Task to complete:
Search the entries for the word "computer" and report each line that has it.

———

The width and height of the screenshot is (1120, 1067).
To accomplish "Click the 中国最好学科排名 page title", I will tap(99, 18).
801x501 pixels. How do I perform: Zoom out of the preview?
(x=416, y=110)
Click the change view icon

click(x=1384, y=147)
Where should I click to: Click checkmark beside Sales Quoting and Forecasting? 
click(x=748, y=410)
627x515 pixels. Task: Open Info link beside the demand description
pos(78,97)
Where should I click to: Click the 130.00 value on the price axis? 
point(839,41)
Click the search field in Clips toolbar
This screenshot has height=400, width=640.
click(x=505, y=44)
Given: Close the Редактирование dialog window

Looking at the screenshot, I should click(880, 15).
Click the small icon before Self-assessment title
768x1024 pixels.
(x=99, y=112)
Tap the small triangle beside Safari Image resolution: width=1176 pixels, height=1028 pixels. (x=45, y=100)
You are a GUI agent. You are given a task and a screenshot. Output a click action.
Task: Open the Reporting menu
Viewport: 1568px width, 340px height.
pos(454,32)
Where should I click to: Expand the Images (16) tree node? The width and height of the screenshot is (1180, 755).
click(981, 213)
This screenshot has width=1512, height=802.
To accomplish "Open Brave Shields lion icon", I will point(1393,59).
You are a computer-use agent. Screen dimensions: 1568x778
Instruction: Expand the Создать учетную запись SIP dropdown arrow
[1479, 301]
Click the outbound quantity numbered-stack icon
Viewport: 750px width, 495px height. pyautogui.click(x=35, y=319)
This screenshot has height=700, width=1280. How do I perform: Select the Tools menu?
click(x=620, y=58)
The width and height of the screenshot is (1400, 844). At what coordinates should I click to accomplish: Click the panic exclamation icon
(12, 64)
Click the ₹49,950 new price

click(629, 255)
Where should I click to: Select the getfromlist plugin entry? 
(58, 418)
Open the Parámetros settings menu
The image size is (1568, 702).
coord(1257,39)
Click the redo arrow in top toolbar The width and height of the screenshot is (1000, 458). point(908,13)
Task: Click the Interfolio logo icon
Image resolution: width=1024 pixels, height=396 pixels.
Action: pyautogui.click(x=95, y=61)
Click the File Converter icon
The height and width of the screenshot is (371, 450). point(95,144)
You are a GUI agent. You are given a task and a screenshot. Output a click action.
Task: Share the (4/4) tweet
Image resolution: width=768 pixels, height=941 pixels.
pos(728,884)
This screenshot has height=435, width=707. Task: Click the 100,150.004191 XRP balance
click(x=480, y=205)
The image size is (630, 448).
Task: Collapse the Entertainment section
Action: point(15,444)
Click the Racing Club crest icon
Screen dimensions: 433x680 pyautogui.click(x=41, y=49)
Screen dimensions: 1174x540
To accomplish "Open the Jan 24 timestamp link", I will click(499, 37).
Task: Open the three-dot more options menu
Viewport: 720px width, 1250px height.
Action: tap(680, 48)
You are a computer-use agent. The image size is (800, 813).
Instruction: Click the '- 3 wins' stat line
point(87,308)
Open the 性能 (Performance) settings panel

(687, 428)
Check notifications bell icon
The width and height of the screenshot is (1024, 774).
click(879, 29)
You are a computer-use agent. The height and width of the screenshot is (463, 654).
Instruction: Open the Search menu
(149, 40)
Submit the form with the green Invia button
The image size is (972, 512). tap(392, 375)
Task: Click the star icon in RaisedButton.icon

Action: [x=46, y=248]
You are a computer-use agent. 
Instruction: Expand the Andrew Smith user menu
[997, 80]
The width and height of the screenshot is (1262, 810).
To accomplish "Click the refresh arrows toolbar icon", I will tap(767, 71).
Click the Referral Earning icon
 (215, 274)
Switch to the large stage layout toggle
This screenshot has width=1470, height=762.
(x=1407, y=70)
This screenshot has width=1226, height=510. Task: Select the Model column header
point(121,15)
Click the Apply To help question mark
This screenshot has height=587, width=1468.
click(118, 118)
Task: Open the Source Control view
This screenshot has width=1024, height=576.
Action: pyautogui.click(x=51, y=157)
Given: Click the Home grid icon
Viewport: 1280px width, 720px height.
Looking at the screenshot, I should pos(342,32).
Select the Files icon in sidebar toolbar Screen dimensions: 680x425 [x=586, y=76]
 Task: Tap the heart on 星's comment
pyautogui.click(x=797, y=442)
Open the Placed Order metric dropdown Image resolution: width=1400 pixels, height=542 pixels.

———

Your response:
You are a computer-use agent. Screen dimensions: 1568x778
You are a computer-use agent. The image size is (800, 813).
You are a computer-use agent. The height and width of the screenshot is (463, 654).
You are a computer-use agent. 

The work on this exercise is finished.